The reactions to the video have been varied. Some react negatively on hearing the association between this narrow, teeming canal and the holy Ganga—though the Adi Ganga was never historically touched by the sanctity bestowed upon the Ganga. Some wonder “Yahan pe gandi naali ka photo kyun lagaya hai (why have they put up photos of this dirty drain)?” when they enter the whitewashed Victoria Memorial. Yet, it is imposing this modern reality of a lived city on its sanitised, well-preserved colonial spaces that interests Mukherjee—“bringing colonial debris into this space of colonial grandeur”.
Children react in a visceral way—as the video of the mother and daughter shows.
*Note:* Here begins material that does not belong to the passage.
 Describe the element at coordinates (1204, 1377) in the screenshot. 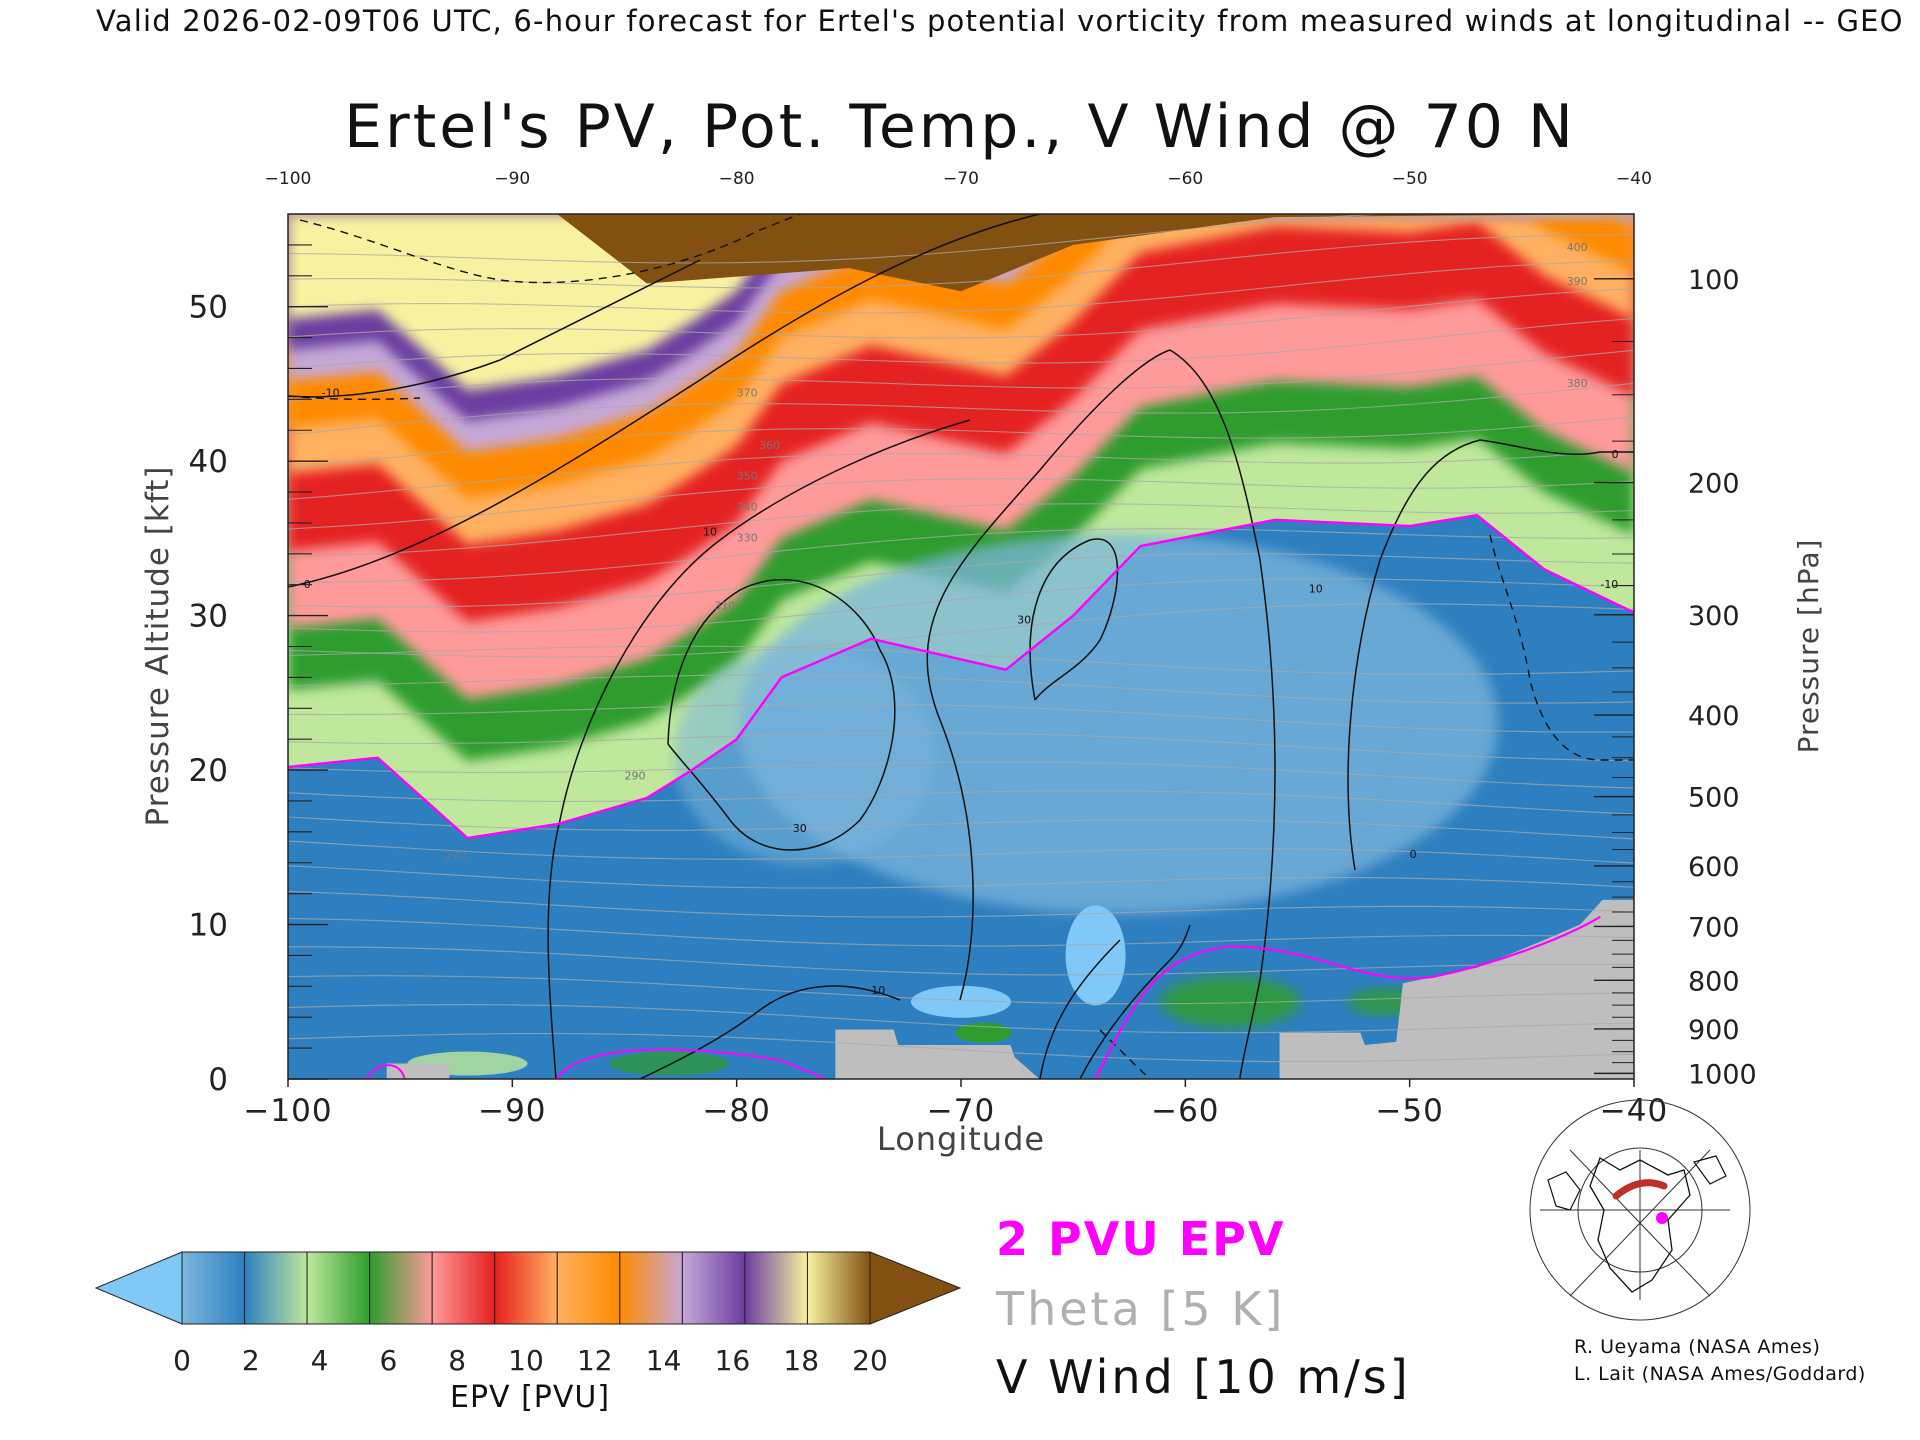

I see `legend-vwind: V Wind [10 m/s]` at that location.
They reach out and try to touch the screen and seem mesmerised by the visuals of flowing water, land, and the stretches of green that still encompass large tracts of the waterway.
“Water, land, green—we all feel a sort of primitive love for these, even if we are hardened city dwellers. There’s something hypnotic about their pull— something calls to you,” says Arundhati Ghosh, executive director, IFA. “And this, for us, is a way of actively engaging with conflicted histories, and what we have tried to do with each institution that is part of the Archives and Museum Project—look at their collections but build new narratives, new maps.”